Bütün bu bilgiler Gosplan'ın bürolarına akar ve orada uzmanlarca toplanır, düzene sokulur, yoğrulur. "Halen Sovyetler Birliği'nde, Gosplan'ın bütün personeli iki bin kadar istatistik uzmanı ile çeşitli bilim dallarındaki teknisyenlerden oluşmuştur. Bir bu kadar da büro görevlisi memur vardır. Bu haliyle Gosplan, dünyada hiç kuşkusuz en iyi donatılmış ve en geniş daimî istatistik araştırma merkezidir."
Bu uzmanlar, toplanan bilgilerin ayıklanma, düzenlenme ve denetlenme işini bitirince, Mevcut Durumun bir tablosunu elde ederler. Ama, bu, görevin ancak bir kısmıdır. Şimdi de düşüncelerini Durum Ne Olabilir sorusuna yöneltirler. Bu noktada, planlamacıların, hükümetin başlarıyla biraraya gelmeleri gerekir. "Devlet Planlama Komisyonunun vardığı sonuçlar ile hazırladığı projelerin, hükümetin onayından geçmesi gerekir. Planlama işlevi, önderlik işlevinden ayrılmıştır, ve önderlik planlamaya bağımlı değildir."

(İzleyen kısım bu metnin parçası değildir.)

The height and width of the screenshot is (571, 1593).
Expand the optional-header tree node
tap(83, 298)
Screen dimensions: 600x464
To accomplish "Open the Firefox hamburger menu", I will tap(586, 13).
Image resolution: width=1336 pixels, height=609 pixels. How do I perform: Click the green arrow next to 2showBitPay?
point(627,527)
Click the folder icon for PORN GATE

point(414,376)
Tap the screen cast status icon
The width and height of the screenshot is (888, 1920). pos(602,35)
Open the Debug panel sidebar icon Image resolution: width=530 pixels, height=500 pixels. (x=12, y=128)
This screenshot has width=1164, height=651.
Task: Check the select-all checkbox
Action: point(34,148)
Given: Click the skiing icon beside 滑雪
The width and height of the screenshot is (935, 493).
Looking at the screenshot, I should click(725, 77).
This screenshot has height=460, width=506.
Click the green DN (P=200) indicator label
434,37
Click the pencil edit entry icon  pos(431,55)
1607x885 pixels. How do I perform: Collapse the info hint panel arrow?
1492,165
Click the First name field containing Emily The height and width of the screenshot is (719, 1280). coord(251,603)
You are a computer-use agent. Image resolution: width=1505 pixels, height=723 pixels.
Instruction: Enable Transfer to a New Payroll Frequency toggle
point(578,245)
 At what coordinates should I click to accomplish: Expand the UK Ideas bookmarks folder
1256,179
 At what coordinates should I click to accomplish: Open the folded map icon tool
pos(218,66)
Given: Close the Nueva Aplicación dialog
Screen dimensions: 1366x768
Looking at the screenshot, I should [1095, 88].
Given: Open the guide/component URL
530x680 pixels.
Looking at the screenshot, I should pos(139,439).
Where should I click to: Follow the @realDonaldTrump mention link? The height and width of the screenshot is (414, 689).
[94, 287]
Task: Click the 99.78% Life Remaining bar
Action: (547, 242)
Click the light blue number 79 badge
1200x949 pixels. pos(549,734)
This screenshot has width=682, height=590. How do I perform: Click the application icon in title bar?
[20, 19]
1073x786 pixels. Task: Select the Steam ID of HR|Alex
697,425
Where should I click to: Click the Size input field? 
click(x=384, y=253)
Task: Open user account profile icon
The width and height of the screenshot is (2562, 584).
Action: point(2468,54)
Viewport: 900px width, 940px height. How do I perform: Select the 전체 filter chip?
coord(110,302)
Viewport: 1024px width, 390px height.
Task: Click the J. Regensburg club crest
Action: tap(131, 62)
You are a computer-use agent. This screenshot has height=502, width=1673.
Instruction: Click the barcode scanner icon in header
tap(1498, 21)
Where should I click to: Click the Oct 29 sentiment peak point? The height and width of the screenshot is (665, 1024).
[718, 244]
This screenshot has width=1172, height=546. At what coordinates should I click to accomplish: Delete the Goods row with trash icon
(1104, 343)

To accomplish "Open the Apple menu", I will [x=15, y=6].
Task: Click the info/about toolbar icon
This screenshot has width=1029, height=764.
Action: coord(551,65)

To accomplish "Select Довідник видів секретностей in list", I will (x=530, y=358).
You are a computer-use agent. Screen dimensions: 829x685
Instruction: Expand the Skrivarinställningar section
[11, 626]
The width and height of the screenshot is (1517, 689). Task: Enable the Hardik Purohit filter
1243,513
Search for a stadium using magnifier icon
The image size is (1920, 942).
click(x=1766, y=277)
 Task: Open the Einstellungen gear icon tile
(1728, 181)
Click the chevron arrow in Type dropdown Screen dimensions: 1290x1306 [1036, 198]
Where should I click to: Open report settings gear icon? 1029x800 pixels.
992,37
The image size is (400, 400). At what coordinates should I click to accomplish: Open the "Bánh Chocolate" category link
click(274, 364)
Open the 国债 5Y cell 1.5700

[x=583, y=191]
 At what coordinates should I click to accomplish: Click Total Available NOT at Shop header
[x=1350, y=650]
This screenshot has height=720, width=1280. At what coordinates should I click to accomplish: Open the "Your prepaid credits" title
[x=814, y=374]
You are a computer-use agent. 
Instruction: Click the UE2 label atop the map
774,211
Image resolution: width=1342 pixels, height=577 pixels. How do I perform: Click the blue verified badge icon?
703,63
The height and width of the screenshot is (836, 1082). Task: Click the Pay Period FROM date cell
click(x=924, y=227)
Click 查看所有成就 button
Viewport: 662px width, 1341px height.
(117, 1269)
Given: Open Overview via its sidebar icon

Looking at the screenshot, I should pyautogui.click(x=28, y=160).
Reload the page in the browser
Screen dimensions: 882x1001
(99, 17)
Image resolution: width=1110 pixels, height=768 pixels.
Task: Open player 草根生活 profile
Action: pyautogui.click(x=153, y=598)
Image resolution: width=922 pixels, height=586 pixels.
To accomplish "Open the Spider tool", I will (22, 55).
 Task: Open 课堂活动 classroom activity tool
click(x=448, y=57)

Planlama, elbetteki, planla uygulanacak politik kararların zorunluluğunu ortadan kaldırmaz. Politika, hükümet tarafından saptanır, plancıların görevi ise, topladıkları bilgilere ve verilere dayanarak, bu politikayı en etkin biçimde uygulayacak yolu bulmaktır. Gosplan ile yöneticiler arasındaki tartışmalar sonucu, ilk Plan Taslağı ortaya çıkar.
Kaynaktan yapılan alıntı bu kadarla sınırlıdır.